---
license: mit
language:
- uk
base_model:
- laion/CLIP-ViT-H-14-frozen-xlm-roberta-large-laion5B-s13B-b90k
library_name: open_clip
datasets:
- turuta/Multi30k-uk
pipeline_tag: zero-shot-image-classification
---

## Model Details
- **Base Model:** [`laion/CLIP-ViT-H-14-laion2B-s32B-b79K`](https://huggingface.co/laion/CLIP-ViT-H-14-laion2B-s32B-b79K)
- **Architecture:** Vision Transformer (ViT-H/14) + XLM-Roberta Large text encoder
- **Languages:** Multilingual, with a focus on Ukrainian
- **Developed by:** Yurii Laba and Volodymyr Mudriy, in affiliation with the Ukrainian Catholic University

This model is a fine-tuned OpenCLIP model that improves embedding stability for text-to-image retrieval under synonym substitution via synonym-augmented fine-tuning.

### Data & Training
Fine-tuning was performed on the Multi30K-Ukrainian training set, extended with synonym-augmented captions, and optimized with a CLIP contrastive loss.
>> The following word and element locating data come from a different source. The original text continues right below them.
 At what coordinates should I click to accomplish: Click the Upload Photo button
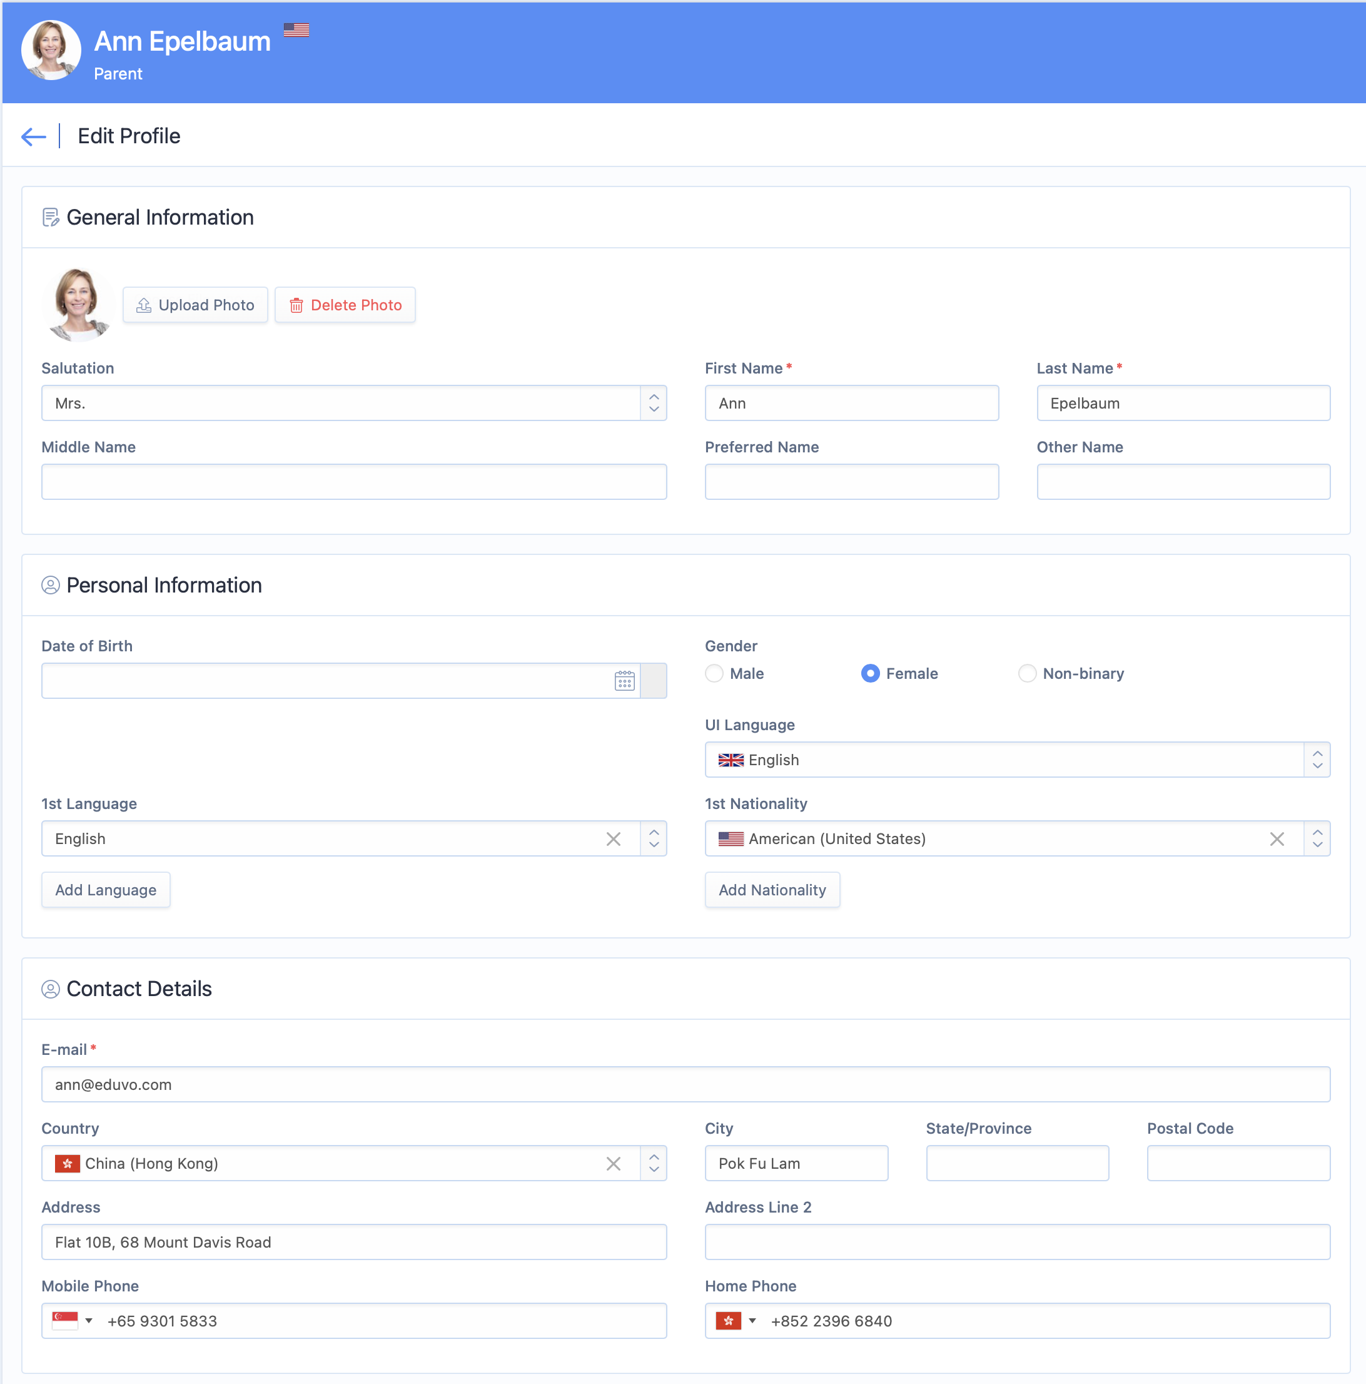[x=195, y=305]
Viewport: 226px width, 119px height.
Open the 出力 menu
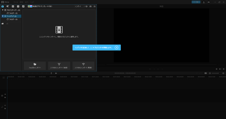27,2
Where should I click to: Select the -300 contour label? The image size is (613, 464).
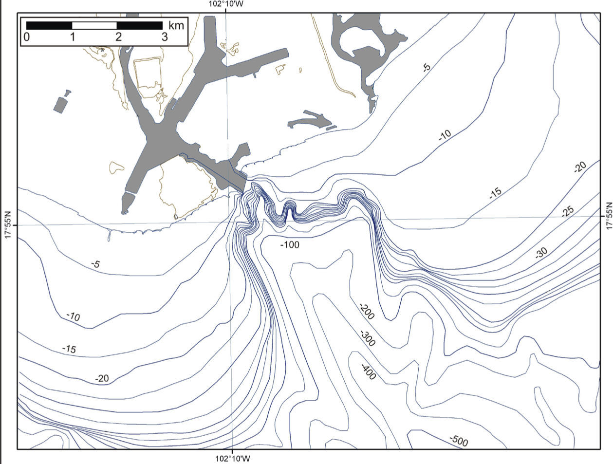pyautogui.click(x=368, y=338)
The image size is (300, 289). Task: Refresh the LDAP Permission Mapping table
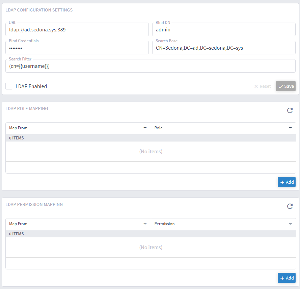point(290,206)
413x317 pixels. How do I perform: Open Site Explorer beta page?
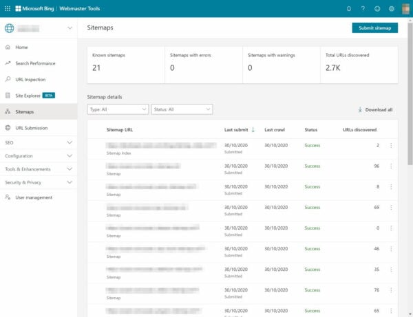point(29,96)
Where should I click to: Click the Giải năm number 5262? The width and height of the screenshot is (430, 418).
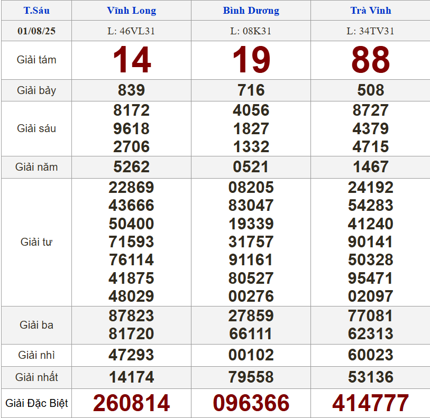(x=131, y=167)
- **Augmentation:** Each caption was expanded into several variants by substituting exactly one noun with a context-aware synonym.
- **Synonym Generation:** Synonyms were produced using GPT-4o, ensuring semantic, morphological, and grammatical correctness.
- **Images:** The paired image remained unchanged.
- **Final Corpus:** Original Multi30K-Ukrainian training set + synonym-augmented captions.

### Evaluation: Ukrainian Text-to-Image Retrieval (Multi30K-Ukrainian Test Set)

| Model | Unpert. (UA) | Unpert. (ENG) | SSA-Dict | SSA-GPT-4o | SSA-Hybrid |
| :------------: | :---------------: | :---------------: | :---------------: | :---------------: | :---------------: |
| OpenCLIP | 32.1 / 54.3 | 41.6 / 65.7 | 7.6 / 39.3 | 10.9 / 44.0 | 16.8 / 49.0 |
| Synonym FT | 39.07 / 63.76 | 45.77 / 69.79 | 19.78 / 51.57 | 25.14 / 56.36 | 28.08 / 58.94 |

We evaluated the model on the Multi30K-Ukrainian test set, comparing baseline OpenCLIP with our synonym fine-tuned variant.
Performance is reported as **HIT@1 / HIT@5** (higher is better), showing the proportion of times the correct image was retrieved in the top-1 and top-5 results.

- **Unperturbed (UA):** Original Ukrainian captions.
- **Unperturbed (ENG):** Original English captions (baseline).
- **SSA-Dict:** Synonym Substitution Attack using dictionary-based synonyms.
- **SSA-GPT-4o:** Synonym Substitution Attack using GPT-4o-generated synonyms.
- **SSA-Hybrid:** Mixed attack combining dictionary and GPT-4o synonyms.

### Usage Example

To use this model:

1. **Download the checkpoint:**  
   [`ukr-clip-vit-h-14-frozen-xlm-roberta-large-laion5B-s13B-b90k.pt`](https://huggingface.co/lang-uk/ukr-clip-vit-h-14-frozen-xlm-roberta-large-laion5B-s13B-b90k/tree/main)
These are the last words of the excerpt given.